Entries locating text and items
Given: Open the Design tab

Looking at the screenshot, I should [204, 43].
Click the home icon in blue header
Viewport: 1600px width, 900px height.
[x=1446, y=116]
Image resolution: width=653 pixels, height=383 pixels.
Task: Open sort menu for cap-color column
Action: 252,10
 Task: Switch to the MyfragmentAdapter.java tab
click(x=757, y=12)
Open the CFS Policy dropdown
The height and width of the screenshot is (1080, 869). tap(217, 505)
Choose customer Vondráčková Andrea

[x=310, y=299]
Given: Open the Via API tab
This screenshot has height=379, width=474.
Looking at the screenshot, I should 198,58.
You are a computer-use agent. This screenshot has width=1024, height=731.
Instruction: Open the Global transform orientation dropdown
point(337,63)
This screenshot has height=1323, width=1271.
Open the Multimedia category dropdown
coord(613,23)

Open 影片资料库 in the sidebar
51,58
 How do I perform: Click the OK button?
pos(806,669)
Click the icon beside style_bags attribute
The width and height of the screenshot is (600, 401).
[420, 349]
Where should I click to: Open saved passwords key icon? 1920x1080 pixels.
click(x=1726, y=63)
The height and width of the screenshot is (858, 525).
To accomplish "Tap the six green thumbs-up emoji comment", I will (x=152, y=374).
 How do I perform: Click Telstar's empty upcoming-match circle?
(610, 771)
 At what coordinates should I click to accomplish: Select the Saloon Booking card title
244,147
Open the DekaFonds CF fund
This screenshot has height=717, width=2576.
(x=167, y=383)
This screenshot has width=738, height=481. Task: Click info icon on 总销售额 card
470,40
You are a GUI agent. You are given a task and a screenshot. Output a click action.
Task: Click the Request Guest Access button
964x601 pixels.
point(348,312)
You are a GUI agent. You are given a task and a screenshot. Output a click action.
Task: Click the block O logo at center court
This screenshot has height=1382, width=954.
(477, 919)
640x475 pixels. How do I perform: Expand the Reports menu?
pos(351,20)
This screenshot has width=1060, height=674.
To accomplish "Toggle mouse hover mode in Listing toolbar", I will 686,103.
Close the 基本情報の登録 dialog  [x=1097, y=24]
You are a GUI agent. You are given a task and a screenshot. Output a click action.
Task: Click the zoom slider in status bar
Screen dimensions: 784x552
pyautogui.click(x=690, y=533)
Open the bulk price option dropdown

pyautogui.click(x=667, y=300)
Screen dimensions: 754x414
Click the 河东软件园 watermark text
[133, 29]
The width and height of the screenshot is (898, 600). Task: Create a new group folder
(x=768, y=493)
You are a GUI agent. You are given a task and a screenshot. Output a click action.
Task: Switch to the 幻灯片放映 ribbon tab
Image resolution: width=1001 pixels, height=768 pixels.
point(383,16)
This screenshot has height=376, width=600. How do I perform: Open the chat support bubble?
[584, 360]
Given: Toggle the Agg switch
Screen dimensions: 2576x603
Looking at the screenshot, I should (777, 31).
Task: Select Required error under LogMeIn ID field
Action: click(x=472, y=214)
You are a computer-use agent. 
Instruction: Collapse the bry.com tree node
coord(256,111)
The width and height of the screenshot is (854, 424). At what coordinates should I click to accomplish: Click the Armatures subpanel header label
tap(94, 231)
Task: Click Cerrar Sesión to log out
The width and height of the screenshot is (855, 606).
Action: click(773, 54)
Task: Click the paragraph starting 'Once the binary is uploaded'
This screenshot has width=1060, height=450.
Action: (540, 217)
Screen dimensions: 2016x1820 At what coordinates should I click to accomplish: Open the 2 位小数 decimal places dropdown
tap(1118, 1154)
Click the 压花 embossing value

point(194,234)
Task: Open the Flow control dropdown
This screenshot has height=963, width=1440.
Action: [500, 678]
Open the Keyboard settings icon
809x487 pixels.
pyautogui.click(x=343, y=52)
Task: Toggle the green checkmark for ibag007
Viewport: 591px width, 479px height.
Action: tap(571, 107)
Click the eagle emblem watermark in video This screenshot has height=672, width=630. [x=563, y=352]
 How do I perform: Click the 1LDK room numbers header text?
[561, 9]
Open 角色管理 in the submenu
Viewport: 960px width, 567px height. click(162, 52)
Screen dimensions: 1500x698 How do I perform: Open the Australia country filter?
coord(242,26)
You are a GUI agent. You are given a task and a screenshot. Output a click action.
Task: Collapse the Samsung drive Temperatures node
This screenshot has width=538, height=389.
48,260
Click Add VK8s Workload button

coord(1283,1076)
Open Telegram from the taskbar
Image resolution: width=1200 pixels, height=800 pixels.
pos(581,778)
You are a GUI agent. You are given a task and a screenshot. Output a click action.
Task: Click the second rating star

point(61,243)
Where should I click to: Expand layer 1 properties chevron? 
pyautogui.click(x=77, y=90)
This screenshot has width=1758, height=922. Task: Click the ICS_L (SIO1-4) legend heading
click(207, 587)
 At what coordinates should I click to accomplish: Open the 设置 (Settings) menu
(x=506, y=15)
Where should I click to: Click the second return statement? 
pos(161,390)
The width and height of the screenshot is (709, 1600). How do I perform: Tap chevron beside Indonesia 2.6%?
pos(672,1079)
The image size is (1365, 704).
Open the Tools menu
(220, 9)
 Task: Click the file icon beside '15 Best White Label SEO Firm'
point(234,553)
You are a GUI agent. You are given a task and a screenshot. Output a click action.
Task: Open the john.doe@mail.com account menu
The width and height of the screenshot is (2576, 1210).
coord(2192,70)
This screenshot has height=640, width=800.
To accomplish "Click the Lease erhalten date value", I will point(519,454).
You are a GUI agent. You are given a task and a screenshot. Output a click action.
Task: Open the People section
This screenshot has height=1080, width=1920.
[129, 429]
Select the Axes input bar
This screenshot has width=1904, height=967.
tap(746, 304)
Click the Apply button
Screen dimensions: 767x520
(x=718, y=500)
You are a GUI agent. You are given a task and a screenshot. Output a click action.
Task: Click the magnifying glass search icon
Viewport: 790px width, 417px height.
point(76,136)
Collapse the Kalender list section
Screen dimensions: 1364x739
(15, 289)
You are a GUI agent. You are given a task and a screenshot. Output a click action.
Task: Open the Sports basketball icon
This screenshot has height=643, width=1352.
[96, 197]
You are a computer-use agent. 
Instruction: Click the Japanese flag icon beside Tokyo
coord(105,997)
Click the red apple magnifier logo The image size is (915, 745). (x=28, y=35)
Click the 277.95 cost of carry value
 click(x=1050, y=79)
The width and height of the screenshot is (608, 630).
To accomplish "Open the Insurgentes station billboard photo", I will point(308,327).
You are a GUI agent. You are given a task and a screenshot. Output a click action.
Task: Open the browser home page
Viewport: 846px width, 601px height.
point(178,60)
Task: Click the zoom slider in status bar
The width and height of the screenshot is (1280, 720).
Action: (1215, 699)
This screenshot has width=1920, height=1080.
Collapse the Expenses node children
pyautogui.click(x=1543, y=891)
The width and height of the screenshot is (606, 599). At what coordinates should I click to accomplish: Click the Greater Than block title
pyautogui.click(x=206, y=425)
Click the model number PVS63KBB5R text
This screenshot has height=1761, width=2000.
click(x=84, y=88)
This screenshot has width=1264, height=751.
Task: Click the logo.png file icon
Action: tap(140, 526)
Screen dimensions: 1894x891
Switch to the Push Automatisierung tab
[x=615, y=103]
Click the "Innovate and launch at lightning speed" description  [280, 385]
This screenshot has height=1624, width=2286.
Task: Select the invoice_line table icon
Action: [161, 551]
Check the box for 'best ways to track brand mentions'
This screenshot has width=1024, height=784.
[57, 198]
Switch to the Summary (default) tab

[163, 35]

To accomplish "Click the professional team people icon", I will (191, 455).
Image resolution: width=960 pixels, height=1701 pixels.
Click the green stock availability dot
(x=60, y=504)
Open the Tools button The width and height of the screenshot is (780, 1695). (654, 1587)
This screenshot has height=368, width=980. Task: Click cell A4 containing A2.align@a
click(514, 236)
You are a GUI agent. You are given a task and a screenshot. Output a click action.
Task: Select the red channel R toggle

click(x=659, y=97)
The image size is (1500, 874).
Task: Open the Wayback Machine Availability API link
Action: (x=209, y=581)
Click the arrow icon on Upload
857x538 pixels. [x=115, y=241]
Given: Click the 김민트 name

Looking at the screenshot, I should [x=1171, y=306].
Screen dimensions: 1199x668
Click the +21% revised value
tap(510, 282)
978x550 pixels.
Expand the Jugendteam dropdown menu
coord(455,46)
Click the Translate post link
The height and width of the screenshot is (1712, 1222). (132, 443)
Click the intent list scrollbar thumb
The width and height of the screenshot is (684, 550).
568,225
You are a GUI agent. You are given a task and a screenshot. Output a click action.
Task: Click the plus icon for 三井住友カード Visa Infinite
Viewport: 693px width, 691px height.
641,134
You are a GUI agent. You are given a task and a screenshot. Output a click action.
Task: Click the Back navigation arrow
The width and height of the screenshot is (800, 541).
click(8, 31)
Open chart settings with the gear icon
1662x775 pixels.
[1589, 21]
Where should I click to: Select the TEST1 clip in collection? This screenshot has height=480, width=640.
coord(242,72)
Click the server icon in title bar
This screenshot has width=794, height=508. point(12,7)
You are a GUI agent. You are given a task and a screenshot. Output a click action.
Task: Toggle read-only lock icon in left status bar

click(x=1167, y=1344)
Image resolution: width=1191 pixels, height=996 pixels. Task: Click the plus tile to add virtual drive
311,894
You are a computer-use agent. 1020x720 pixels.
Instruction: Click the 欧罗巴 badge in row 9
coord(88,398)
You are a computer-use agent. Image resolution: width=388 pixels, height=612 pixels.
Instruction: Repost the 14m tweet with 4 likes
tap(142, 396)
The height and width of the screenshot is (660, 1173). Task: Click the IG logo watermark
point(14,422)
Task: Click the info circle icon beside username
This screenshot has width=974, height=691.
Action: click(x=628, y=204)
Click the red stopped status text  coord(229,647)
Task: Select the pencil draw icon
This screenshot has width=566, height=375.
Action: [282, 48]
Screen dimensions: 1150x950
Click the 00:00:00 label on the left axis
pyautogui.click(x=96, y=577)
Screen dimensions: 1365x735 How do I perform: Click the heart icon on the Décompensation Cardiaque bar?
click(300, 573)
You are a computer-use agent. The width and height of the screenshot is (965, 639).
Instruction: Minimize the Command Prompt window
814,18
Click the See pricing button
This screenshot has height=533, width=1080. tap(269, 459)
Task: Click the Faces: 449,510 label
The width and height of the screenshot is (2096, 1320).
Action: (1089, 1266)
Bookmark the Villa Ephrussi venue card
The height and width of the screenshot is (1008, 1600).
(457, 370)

* _Exercise prompt_
Can you repeat the entries from the line with "How do I perform: Click the OK button?" to the line with "Close the 基本情報の登録", swapping "GUI agent" for "interface agent" and leaving everything else unchanged?

* _Final answer_
 How do I perform: Click the OK button?
pos(806,669)
Click the icon beside style_bags attribute
The width and height of the screenshot is (600, 401).
[420, 349]
Where should I click to: Open saved passwords key icon? 1920x1080 pixels.
click(x=1726, y=63)
The height and width of the screenshot is (858, 525).
To accomplish "Tap the six green thumbs-up emoji comment", I will (x=152, y=374).
 How do I perform: Click Telstar's empty upcoming-match circle?
(610, 771)
 At what coordinates should I click to accomplish: Select the Saloon Booking card title
244,147
Open the DekaFonds CF fund
This screenshot has height=717, width=2576.
(x=167, y=383)
This screenshot has width=738, height=481. Task: Click info icon on 总销售额 card
470,40
You are a interface agent. You are given a task and a screenshot. Output a click action.
Task: Click the Request Guest Access button
964x601 pixels.
point(348,312)
You are a interface agent. You are given a task and a screenshot. Output a click action.
Task: Click the block O logo at center court
This screenshot has height=1382, width=954.
(477, 919)
640x475 pixels. How do I perform: Expand the Reports menu?
pos(351,20)
This screenshot has width=1060, height=674.
To accomplish "Toggle mouse hover mode in Listing toolbar", I will 686,103.
Close the 基本情報の登録 dialog  [x=1097, y=24]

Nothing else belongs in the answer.